Quoted passage
----------
The characters for **Kanji**, lit. "Han characters".

There is some disagreement about how Chinese characters came to Japan, but it is generally accepted that Buddhist monks brought Chinese texts back to Japan in about the 5th century. These texts were in the Chinese language and would have been read as such at first. Over time, however, a system known as kanbun (漢文) emerged; it essentially used Chinese text with diacritical marks to allow Japanese speakers to read it in accordance with the rules of Japanese grammar.

The Japanese language itself had no written form at the time. A writing system called man'yōgana (used in the ancient poetry anthology Man'yōshū) evolved that used a limited set of Chinese characters for their sound, rather than for their meaning.

Man'yōgana written in curvilinear style became hiragana, a writing system that was accessible to women (who were denied higher education). Major works of Heian era literature by women were written in hiragana. Katakana emerged via a parallel path: monastery students simplified man'yōgana to a single constituent element. Thus the two other writing systems, hiragana and katakana, referred to collectively as kana, are actually forms of kanji.

In modern Japanese, kanji is used to write parts of the language such as nouns, adjective stems and verb stems, while hiragana is used to write inflected verb and adjective endings (okurigana), particles, and words where the kanji is too difficult to read or remember. Katakana is used for representing onomatopoeia and non-Chinese loanwords. The usage of katakana to write loan words is a very recent phenomenon dating to after World War II. Originally loanwords were written using kanji, either used for their meaning (煙草 or 莨 tabako; "tobacco") or to spell the word phonetically (天婦羅 or 天麩羅 tempura). For example, many Japanese words of Portuguese origin borrowed from the 16th century onwards, have kanji forms.
----------
Stated exercise 1
Find each row that contains the string "with", treating uppercase and lowercase as different, and copy those rows.
The passage on kanji and the rows come from unrelated sources.

Material for this exercise
----------
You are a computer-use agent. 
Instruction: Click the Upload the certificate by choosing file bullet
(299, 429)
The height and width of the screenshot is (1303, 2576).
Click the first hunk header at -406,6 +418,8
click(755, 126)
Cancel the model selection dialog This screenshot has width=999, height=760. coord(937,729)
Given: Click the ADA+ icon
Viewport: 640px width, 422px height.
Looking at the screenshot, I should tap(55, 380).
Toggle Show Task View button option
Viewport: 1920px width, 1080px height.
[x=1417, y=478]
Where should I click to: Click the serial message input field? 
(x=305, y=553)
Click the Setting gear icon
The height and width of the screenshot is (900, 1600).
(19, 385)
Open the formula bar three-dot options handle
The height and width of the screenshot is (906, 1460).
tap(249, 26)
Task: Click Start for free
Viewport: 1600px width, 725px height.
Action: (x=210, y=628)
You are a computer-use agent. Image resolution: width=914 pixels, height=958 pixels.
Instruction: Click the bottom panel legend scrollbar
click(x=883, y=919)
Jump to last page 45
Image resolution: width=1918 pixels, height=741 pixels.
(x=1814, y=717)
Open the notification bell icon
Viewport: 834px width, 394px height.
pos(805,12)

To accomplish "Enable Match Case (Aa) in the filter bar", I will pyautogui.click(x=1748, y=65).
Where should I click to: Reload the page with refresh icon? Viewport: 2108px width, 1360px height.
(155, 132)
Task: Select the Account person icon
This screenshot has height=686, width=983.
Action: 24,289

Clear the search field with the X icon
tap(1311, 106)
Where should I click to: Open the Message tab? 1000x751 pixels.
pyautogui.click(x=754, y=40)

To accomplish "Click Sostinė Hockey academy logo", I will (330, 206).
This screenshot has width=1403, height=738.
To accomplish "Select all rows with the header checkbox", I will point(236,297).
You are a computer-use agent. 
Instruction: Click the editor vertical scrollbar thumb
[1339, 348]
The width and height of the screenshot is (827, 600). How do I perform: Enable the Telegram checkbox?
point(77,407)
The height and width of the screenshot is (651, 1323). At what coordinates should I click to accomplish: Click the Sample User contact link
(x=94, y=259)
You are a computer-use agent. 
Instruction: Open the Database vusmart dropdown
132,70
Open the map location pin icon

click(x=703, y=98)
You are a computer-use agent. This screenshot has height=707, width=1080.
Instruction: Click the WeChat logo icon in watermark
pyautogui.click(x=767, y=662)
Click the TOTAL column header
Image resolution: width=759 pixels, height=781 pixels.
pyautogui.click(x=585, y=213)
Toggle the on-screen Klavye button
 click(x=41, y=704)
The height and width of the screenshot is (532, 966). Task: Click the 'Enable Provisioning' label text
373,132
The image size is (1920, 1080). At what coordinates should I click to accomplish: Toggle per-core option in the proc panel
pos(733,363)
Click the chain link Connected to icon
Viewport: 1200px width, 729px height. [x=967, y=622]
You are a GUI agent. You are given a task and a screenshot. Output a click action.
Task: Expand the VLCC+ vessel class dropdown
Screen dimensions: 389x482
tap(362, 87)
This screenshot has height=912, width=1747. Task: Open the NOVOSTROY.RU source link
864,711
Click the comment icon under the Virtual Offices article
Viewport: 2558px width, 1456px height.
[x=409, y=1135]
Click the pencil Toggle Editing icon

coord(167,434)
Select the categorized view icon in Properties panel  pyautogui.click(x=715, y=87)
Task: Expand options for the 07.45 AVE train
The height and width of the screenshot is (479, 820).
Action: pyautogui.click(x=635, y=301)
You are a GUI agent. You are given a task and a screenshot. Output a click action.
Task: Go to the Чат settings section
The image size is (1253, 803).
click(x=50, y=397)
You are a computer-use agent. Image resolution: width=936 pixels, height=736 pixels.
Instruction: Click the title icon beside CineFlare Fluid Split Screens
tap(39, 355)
----------
Stated exercise 2
Continue the passage on kanji from the point where it stops.

Written reply 1
Where should I click to: Reload the page with refresh icon? Viewport: 2108px width, 1360px height.
Clear the search field with the X icon
To accomplish "Select all rows with the header checkbox", I will point(236,297).

Written reply 2
Types of kanji: categorized by history

Kokuji

While some kanji and Chinese hanzi are mutually readable, many more are not. In addition to characters that have different meanings in Japanese, and characters that have identical meanings but are written differently, there are also characters peculiar to Japan known as kokuji (国字; literally "national characters"). Kokuji are also known as wasei kanji (和製漢字; lit. "Chinese characters made in Japan"). There are hundreds of kokuji (see the sci.lang.japan AFAQ list), and although some are rarely used, many others have become important additions to the written Japanese language. These include:

峠 tōge (mountain pass)
榊 sakaki (sakaki tree, genus Camellia)
畑 hatake (field of crops)
辻 tsuji (crossroads, street)
働 dō, hatara(ku) (work)

Kokkun

In addition to kokuji, there are kanji that have been given meanings in Japanese different from their original Chinese meanings. These kanji are not considered kokuji but are instead called kokkun (国訓) and include characters such as:

沖 oki (offing, offshore; Ch. chōng rinse)
森 mori (forest; Ch. sēn gloomy, majestic, luxuriant growth)
椿 tsubaki (Camellia japonicus; Ch. chūn Ailantus)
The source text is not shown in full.